• Data to process:
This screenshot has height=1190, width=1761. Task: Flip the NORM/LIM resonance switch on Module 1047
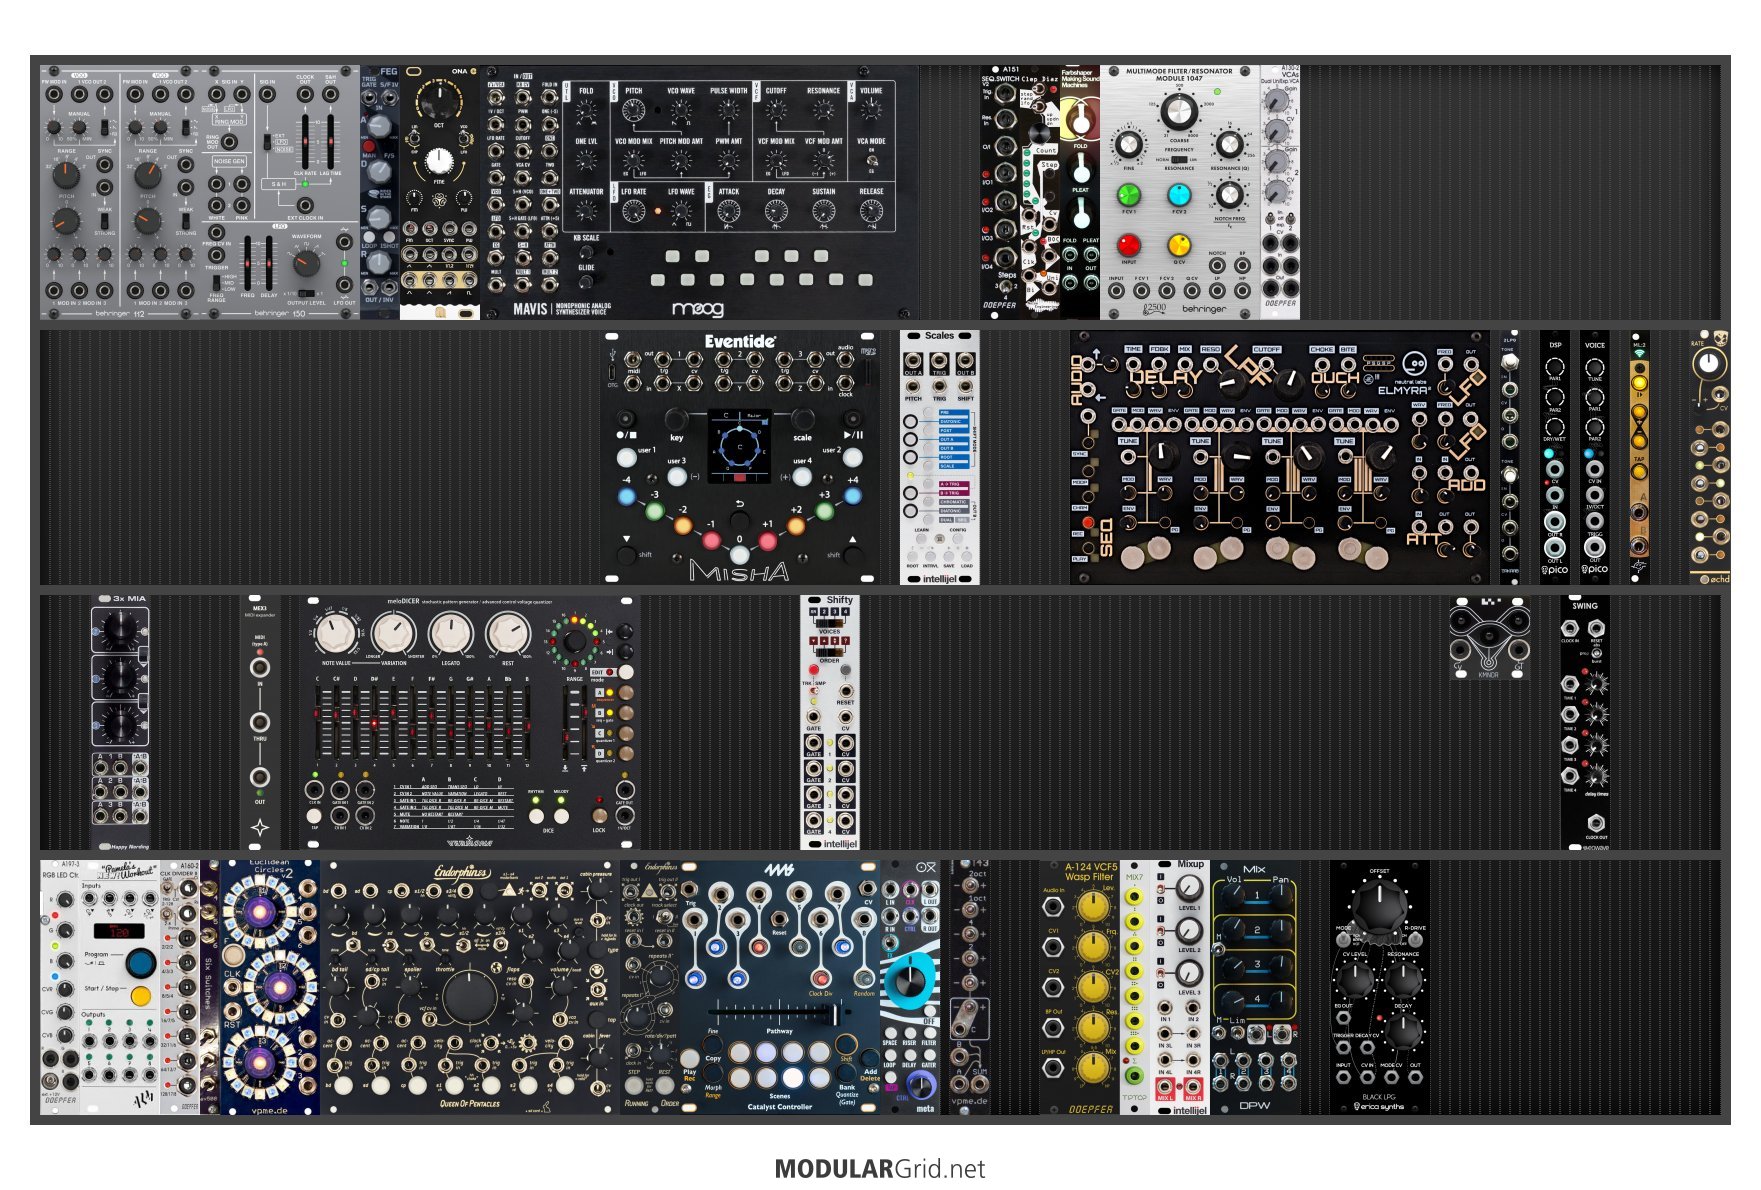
==
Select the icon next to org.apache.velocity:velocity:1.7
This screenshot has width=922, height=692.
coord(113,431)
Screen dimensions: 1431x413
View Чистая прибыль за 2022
---
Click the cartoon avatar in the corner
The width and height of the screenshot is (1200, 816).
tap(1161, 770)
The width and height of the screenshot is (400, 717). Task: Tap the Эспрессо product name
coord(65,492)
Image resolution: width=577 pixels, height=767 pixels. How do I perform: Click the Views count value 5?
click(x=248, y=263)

• The task:
Reproducing the whole listing above is not the task. Copy exactly only the lines from the one with "Screen dimensions: 1431x413" to the one with "View Чистая прибыль за 2022", both kept.

• Output of the exercise:
Screen dimensions: 1431x413
View Чистая прибыль за 2022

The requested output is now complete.